Jaysen. Not an especially bad name, but not a good one either. Assuming this is pronounced "Jason", this child will need to spell their name out to people for the rest of their life.
Ellashaye. Definitely a good stripper name - a young lady by this name was in the Miss Nude competition. But it sounds like it was inspired by the Ella Bache line of beauty products ...
La Dynasty. This will always be my favorite bad baby name. Not only is it terrible to begin with, but apparently the mother is irritated that people keep calling her baby "Lady Nasty".
Twins, Maximillian Hercules and Merlin Redbad.

None of those names are bad on their own per se (although some are a few hundred years past their time), but the way they are paired and then paired again, that is quite the combination - spy, Greek god, wizard and pirate.
Mike Rose. On a biologist. Say it fast. Microbes! Geddit?

Apparently he gets comments all the time. Poor man should have chosen a different profession.
Knifth. I don't like this name. It is very bad and some people in Saudi didn't like it. I think it animal's name ^_^
If you don't have the money to buy yourself the best consumer goods, you can be sure your child will be blessed with all the class these expensive brand names bestow if you just name your children after the best of the best.
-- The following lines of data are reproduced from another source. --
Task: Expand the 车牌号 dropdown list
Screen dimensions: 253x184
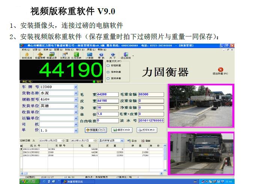Action: pyautogui.click(x=76, y=87)
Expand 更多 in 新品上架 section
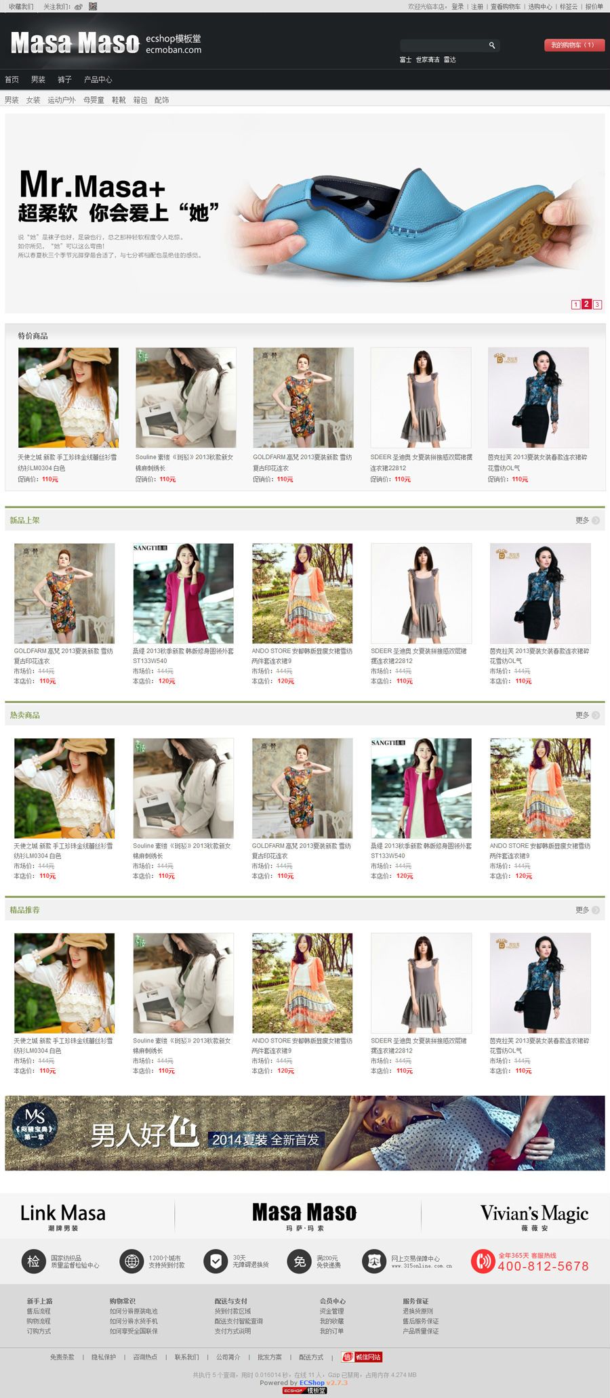 (x=587, y=520)
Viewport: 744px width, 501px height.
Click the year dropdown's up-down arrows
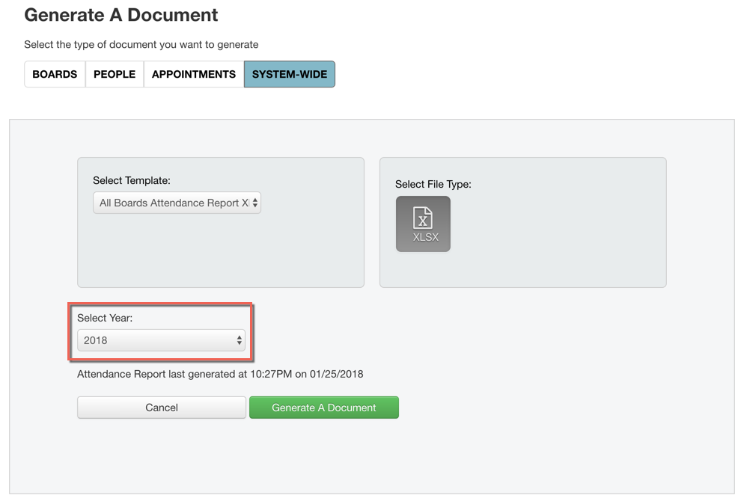pyautogui.click(x=240, y=340)
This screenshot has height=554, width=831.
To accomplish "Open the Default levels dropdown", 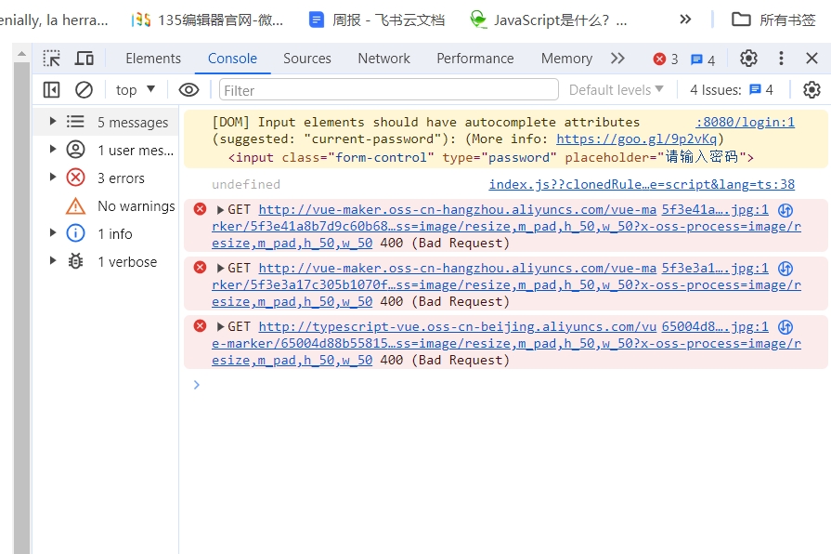I will pos(615,89).
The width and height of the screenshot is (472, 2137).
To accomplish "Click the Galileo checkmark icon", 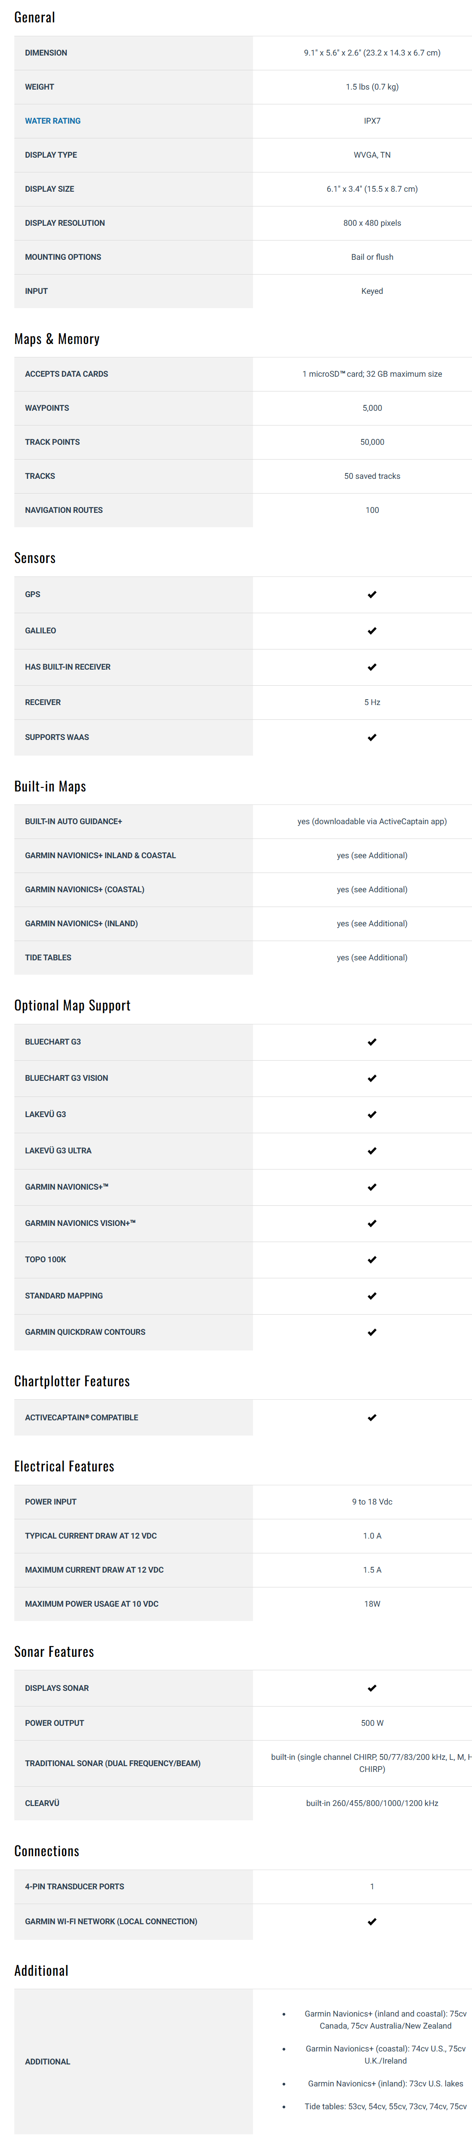I will click(x=372, y=631).
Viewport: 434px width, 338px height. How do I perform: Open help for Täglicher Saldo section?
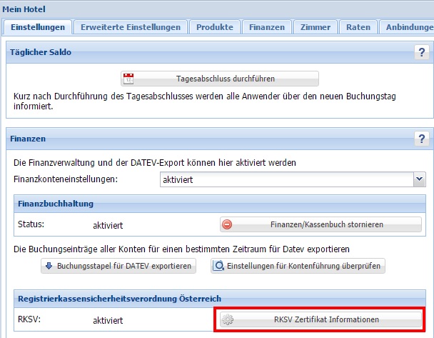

Mercedes, Chanel, Gucci, you know the deal.
Angel. Just imagine the pressure.
Mayleaka. I'm sure it sounds lovely, but the spelling just makes me think that this would be the worst possible name for a boat.
Thanks to the popularity of the weight loss show "The Biggest Loser", there is now a growing number of little boys inflicted with the name "Commando".

For those not familiar with the show, the Commando is a trainer with a military training style.
You know you spend far too much time on Facebook when you actually call your kid "Like".
First name Rescue. Middle name C (just C, the letter) and last name Hopper.

Rescue C Hopper.
When your son's name is Rascal, you can call him "you little Rascal" all you like. But what happens when he gets older and wants a job, or woe betide he grows up to be a very quiet, well behaved lad?